Passage to read -
━━━

Middle Eastern, North African, and Pakistani populations are even more extreme. You can see it in the figure above. Across short runs of homozogosity the results converge onto what you’d expect, roughly. But Middle Eastern populations are a huge anomaly at long runs. That’s because of this:
From 20–50% of all marriages in the GME are consanguineous (as compared with <0.2% in the Americas and Western Europe)1, 2, 3, with the majority between first cousins. This roughly 100-fold higher rate of consanguinity has correlated with roughly a doubling of the rate of recessive Mendelian disease19, 20. European, African, and East Asian 1000 Genomes Project populations all had medians for the estimated inbreeding coefficient (F) of ~0.005, whereas GME F values ranged from 0.059 to 0.098, with high variance within each population (Fig. 2c). Thus, measured F values were approximately 10- to 20-fold higher in GME populations, reflecting the shared genomic blocks common to all human populations. F values were dominated by structure from the immediate family rather than historical or population-wide data trends (Supplementary Fig. 8). Examination of the larger set of 1,794 exomes that included many parent–child trios also showed an overwhelming influence of structure from the immediate family, with offspring from first-cousin marriages displaying higher F values than those from non-consanguineous marriages (Fig. 2d).

━━━

Records provided -

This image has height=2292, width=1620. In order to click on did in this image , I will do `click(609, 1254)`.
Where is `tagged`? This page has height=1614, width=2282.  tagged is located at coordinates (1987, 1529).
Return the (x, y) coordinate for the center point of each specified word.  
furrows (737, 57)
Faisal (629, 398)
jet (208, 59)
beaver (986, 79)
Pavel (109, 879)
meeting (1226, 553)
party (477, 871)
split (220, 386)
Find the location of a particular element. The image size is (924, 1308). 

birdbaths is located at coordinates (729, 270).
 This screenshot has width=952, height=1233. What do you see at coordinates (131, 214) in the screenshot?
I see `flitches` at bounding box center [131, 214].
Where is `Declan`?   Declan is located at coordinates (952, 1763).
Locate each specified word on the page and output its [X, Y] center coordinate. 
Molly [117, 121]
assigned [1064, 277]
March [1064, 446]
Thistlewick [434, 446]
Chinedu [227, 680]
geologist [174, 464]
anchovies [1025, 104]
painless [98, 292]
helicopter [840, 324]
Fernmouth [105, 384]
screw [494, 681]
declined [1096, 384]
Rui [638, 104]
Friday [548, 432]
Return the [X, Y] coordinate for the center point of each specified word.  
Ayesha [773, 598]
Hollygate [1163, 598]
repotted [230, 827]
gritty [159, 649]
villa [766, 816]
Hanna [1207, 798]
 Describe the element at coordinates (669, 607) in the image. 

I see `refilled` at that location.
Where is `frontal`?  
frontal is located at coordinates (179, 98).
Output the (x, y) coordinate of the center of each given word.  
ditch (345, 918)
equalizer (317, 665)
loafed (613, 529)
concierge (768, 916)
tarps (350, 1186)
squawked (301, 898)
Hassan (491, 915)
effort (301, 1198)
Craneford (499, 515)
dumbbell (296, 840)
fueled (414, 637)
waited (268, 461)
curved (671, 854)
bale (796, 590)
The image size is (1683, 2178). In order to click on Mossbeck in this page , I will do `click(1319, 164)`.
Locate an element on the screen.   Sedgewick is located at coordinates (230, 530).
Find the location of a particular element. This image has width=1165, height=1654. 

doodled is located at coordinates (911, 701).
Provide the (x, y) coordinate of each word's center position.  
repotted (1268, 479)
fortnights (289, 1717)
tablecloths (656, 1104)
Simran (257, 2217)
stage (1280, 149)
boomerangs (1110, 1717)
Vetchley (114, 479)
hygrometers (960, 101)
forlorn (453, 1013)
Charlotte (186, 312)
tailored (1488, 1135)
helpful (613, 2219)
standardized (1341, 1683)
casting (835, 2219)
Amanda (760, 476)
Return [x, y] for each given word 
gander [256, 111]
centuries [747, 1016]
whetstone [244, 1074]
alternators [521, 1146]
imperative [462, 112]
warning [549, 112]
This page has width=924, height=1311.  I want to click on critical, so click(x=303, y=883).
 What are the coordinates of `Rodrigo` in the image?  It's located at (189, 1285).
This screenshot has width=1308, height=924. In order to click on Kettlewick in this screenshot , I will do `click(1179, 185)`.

━━━

Description of the task - Copy out the whole passage on inbreeding in Middle Eastern populations word for word.

Answer -
Middle Eastern, North African, and Pakistani populations are even more extreme. You can see it in the figure above. Across short runs of homozogosity the results converge onto what you’d expect, roughly. But Middle Eastern populations are a huge anomaly at long runs. That’s because of this:
From 20–50% of all marriages in the GME are consanguineous (as compared with <0.2% in the Americas and Western Europe)1, 2, 3, with the majority between first cousins. This roughly 100-fold higher rate of consanguinity has correlated with roughly a doubling of the rate of recessive Mendelian disease19, 20. European, African, and East Asian 1000 Genomes Project populations all had medians for the estimated inbreeding coefficient (F) of ~0.005, whereas GME F values ranged from 0.059 to 0.098, with high variance within each population (Fig. 2c). Thus, measured F values were approximately 10- to 20-fold higher in GME populations, reflecting the shared genomic blocks common to all human populations. F values were dominated by structure from the immediate family rather than historical or population-wide data trends (Supplementary Fig. 8). Examination of the larger set of 1,794 exomes that included many parent–child trios also showed an overwhelming influence of structure from the immediate family, with offspring from first-cousin marriages displaying higher F values than those from non-consanguineous marriages (Fig. 2d).